I was flashed by a friend's brother younger than this, standing in the sitting room of their house. His mum was around and his sister there too, I remember her shouting "Dickie!!" (His name ironically) in shock and disapproval. He wax clearly proud of his Rodger and wanted to show it to a girl he'd identified as cute/pretty.

The same neighbour 's son used to try to pull the lower clothes of any girl he caught in a private place, we spent a lot of time running away from him and warming each other he was around.

Men are on average more sexually motivated and it shows from a young age. It shows in adulthood in the provision of sexual "services" for men (straight and gay) in a way that they have never existed and probably will never exist for women. Some of that may be cultural but much of it is down to simple demand. Likewise sex crimes are overwhelming male on female. Don't be naive/intentionally delusional and deny biology.

It's not hatred to acknowledge norms.

Zoflorabore · 03/10/2019 10:43

I buy dd’s Plain white crop tops from M and S. They’re £7 for 5 and start small and go up to 13-14/15-16.

JustWonderful · 03/10/2019 10:45

But a couple of weeks in she came and said can I buy her some crop tops because a boy in their class had pointed and laughed at one of the girl's chest.

That's awful. They so clearly shouldn't be changing together. (And the boys should have been spoken to .. of maybe some girl should point at their genitals and laugh, would that help.them gain any empathy in life, probably not).

JustWonderful · 03/10/2019 10:46

*The same girl's neighbour 's son

JustWonderful · 03/10/2019 10:48

Anyway Op you are 109% right - your dd should not begin wearing crop tops because some boy who sees her change told her she'd look good in one and implied she should wear one like the two other girls. No way, no how.

JustWonderful · 03/10/2019 10:48

*100%!

Fishcakey · 03/10/2019 11:16

I think you are totally over reacting!

Daaps · 03/10/2019 11:31

Incidentally you say the shirts are scratchy and she needs something underneath anyway...does this apply to boys too?

I’m always amazed on these threads how many people don’t provide adequate undergarments for their dcs. All my kids wear vests under their school shirts in winter because it’s more cozy and it’s an extra layer. This includes my 16yo ds and my 14yo dd who also wears a bra. I wear a vest for most of the year despite also wearing a bra and never being in a communal undressing situation.

Also baffled by the idea that children should never follow a trend or try to fit in with their peers. Girls between about 5 and 15 seem to be the only people alive who must always be wholly original and not think something their friend has or is a general trend is nice and want it themselves. Adults conform to the clothes of their tribe all the bloody time but little girls must never be influenced.

ElevenSmiles · 03/10/2019 11:33

I think some posters are barking mad, he's a kid not a sex pest.

Bluntness100 · 03/10/2019 11:47

I think some posters are barking mad, he's a kid not a sex pest

I think as this kid is likely seven and the op doesn't know the context ie her daughter may have said she liked the tops or something, then I think some of the comments are looking at it with adult eyes, and not that of a seven year old.
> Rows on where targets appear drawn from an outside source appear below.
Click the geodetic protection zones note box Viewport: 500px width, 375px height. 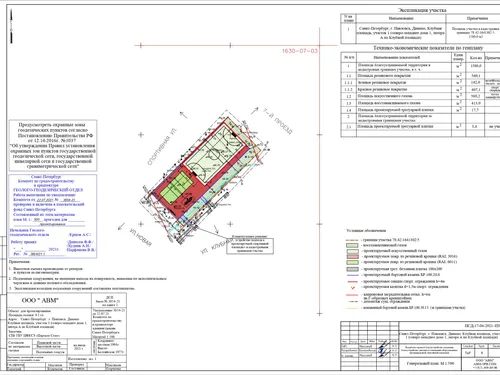53,145
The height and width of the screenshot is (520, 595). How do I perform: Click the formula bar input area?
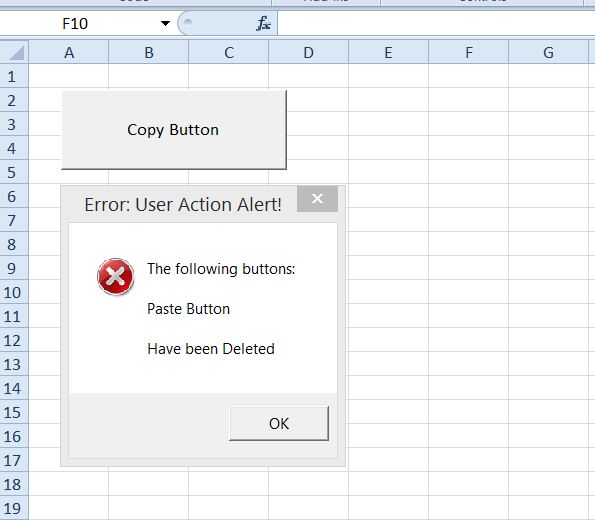point(436,24)
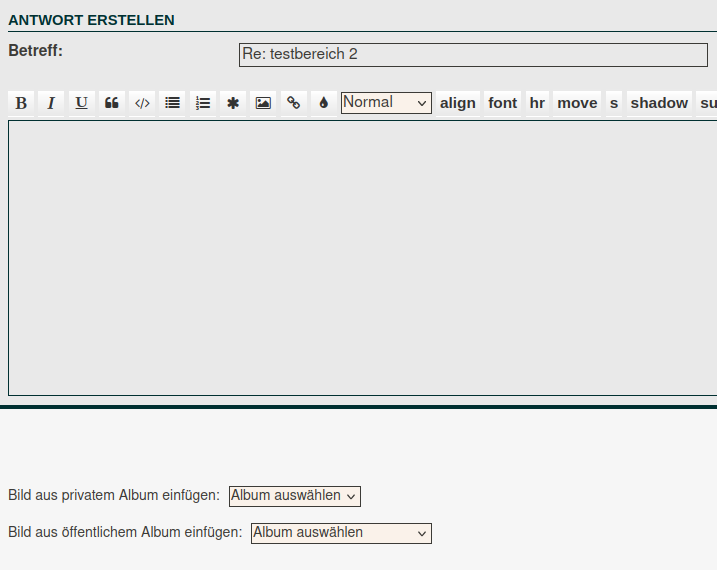Insert a numbered ordered list
The image size is (717, 570).
pos(203,103)
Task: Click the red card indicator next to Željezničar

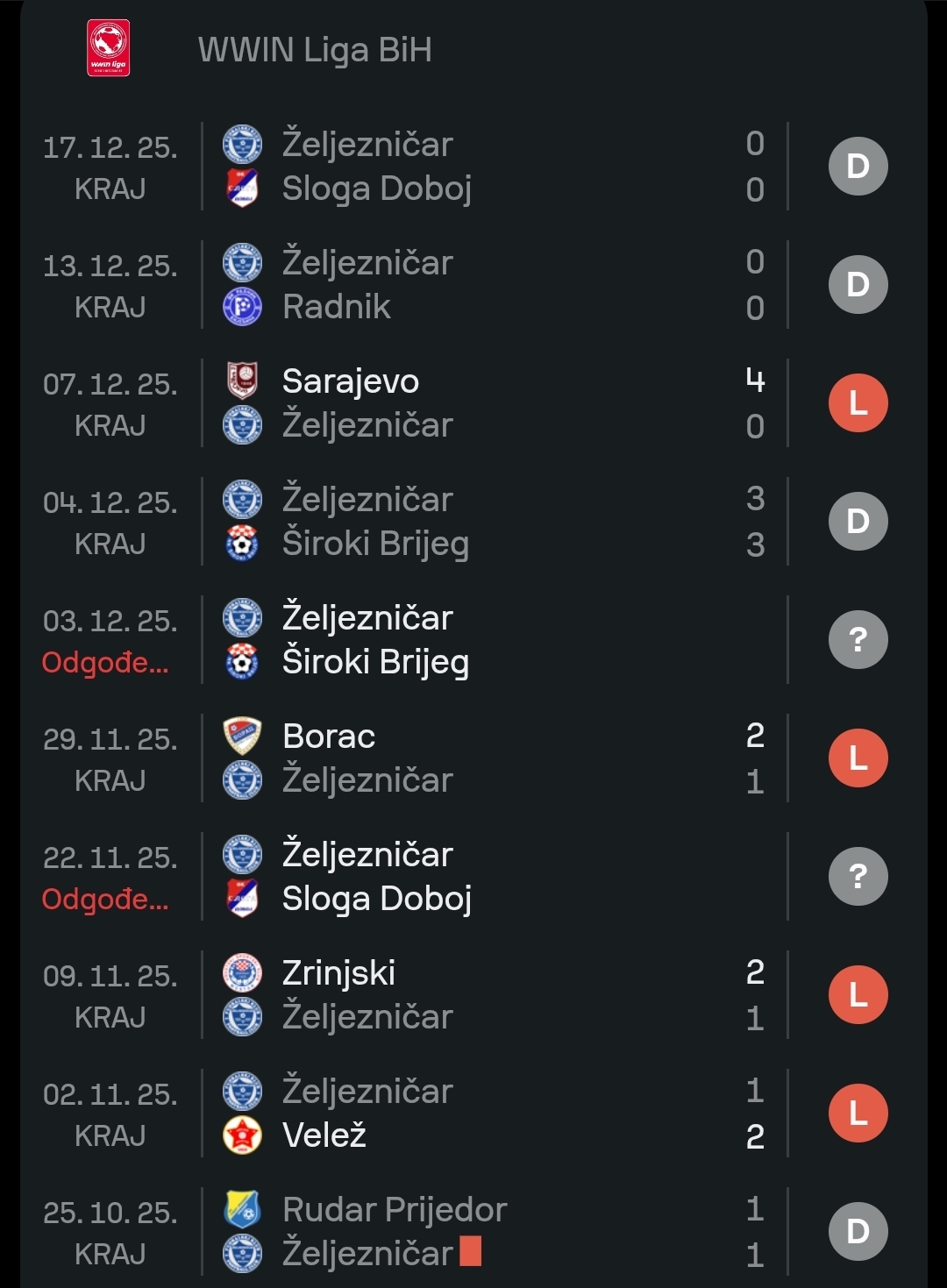Action: (x=471, y=1252)
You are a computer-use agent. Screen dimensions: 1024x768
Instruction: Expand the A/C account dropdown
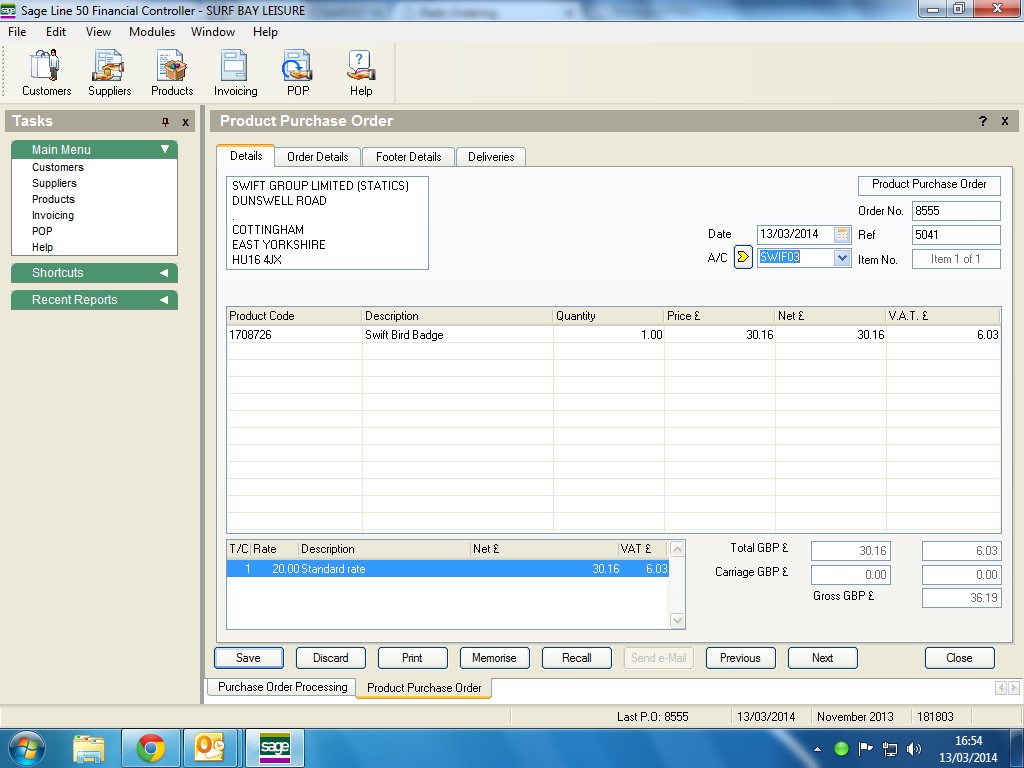tap(842, 258)
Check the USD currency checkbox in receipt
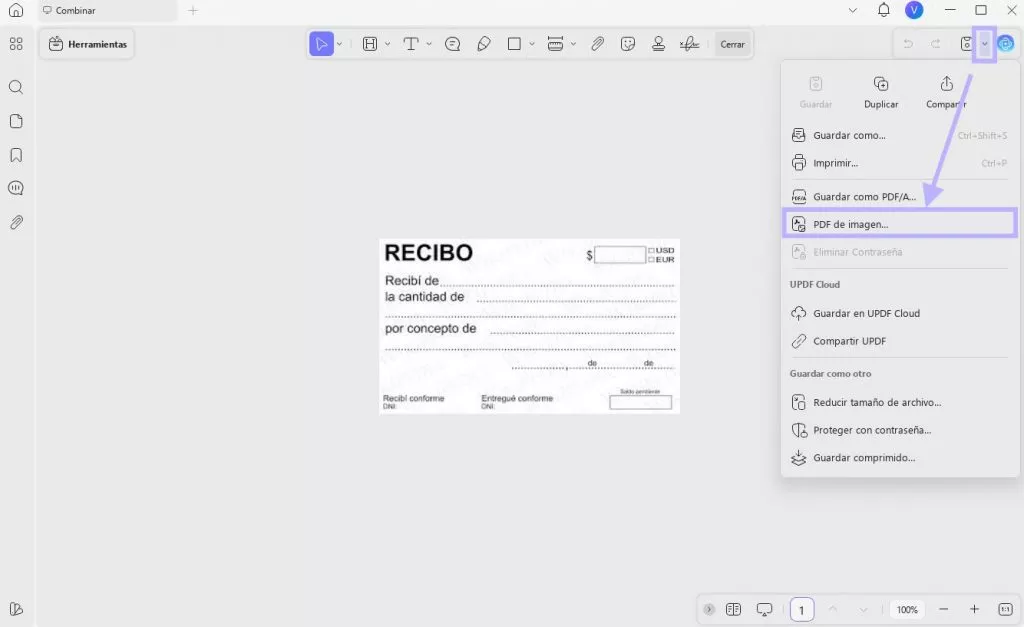 coord(651,251)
As said, I'd likely say to my husband or friend, oh you should get that, it would look good on you/you'd suit that. And no offence would be taken. It's highly highly unlikely this little boy was thinking the crop tops sexually.

I think that's the disconnect, some people are putting adult interpretations onto a seven year olds words.

JustWonderful · 03/10/2019 11:49

I think some posters are barking mad, he's a kid not a sex pest.

I was unaware of any poster saying he'd a sex pest.

We teach children what is appropriate to say to other children, in this case he needs to be taught it is inappropriate for him to say to a girl that a piece of clothing would look good on her and question why she doesn't wear it.

It's inappropriate, anything remotely sexual aside.